▶ Assigned task
Would you retype the records below exactly as they appear?

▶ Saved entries
- - - - -

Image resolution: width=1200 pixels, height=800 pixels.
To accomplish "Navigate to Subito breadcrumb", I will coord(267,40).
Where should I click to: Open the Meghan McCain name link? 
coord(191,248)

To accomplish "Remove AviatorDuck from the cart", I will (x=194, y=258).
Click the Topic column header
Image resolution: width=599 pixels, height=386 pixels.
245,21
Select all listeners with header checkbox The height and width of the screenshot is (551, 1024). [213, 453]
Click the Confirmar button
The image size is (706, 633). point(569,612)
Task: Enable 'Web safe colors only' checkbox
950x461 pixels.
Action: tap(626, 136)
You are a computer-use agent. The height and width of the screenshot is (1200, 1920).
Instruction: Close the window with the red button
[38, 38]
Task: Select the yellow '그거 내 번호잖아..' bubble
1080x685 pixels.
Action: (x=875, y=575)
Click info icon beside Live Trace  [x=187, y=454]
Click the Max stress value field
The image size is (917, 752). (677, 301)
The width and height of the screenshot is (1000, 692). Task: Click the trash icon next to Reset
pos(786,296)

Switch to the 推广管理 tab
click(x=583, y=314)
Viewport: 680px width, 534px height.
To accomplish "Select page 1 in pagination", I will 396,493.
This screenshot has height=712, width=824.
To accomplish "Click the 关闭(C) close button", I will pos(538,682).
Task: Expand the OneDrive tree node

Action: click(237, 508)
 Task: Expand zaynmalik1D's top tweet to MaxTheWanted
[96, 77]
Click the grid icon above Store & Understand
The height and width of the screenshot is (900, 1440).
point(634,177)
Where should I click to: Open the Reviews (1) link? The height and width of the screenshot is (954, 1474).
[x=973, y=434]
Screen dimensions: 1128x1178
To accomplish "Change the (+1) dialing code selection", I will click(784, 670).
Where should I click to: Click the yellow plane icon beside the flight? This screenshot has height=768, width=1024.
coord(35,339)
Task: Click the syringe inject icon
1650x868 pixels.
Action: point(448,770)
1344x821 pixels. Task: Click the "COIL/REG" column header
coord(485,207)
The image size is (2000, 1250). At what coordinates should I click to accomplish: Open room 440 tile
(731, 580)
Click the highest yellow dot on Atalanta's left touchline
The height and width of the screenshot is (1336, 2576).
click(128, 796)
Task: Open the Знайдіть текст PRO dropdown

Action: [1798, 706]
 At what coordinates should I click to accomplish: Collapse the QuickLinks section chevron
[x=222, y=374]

- - - - -

▶ Expected answer
Image resolution: width=1200 pixels, height=800 pixels.
To accomplish "Navigate to Subito breadcrumb", I will coord(267,40).
Where should I click to: Open the Meghan McCain name link? 
coord(191,248)

To accomplish "Remove AviatorDuck from the cart", I will (x=194, y=258).
Click the Topic column header
Image resolution: width=599 pixels, height=386 pixels.
245,21
Select all listeners with header checkbox The height and width of the screenshot is (551, 1024). [213, 453]
Click the Confirmar button
The image size is (706, 633). point(569,612)
Task: Enable 'Web safe colors only' checkbox
950x461 pixels.
Action: tap(626, 136)
You are a computer-use agent. The height and width of the screenshot is (1200, 1920).
Instruction: Close the window with the red button
[38, 38]
Task: Select the yellow '그거 내 번호잖아..' bubble
1080x685 pixels.
Action: (x=875, y=575)
Click info icon beside Live Trace  [x=187, y=454]
Click the Max stress value field
The image size is (917, 752). (677, 301)
The width and height of the screenshot is (1000, 692). Task: Click the trash icon next to Reset
pos(786,296)

Switch to the 推广管理 tab
click(x=583, y=314)
Viewport: 680px width, 534px height.
To accomplish "Select page 1 in pagination", I will 396,493.
This screenshot has height=712, width=824.
To accomplish "Click the 关闭(C) close button", I will pos(538,682).
Task: Expand the OneDrive tree node

Action: click(237, 508)
 Task: Expand zaynmalik1D's top tweet to MaxTheWanted
[96, 77]
Click the grid icon above Store & Understand
The height and width of the screenshot is (900, 1440).
point(634,177)
Where should I click to: Open the Reviews (1) link? The height and width of the screenshot is (954, 1474).
[x=973, y=434]
Screen dimensions: 1128x1178
To accomplish "Change the (+1) dialing code selection", I will click(784, 670).
Where should I click to: Click the yellow plane icon beside the flight? This screenshot has height=768, width=1024.
coord(35,339)
Task: Click the syringe inject icon
1650x868 pixels.
Action: point(448,770)
1344x821 pixels. Task: Click the "COIL/REG" column header
coord(485,207)
The image size is (2000, 1250). At what coordinates should I click to accomplish: Open room 440 tile
(731, 580)
Click the highest yellow dot on Atalanta's left touchline
The height and width of the screenshot is (1336, 2576).
click(128, 796)
Task: Open the Знайдіть текст PRO dropdown

Action: [1798, 706]
 At what coordinates should I click to accomplish: Collapse the QuickLinks section chevron
[x=222, y=374]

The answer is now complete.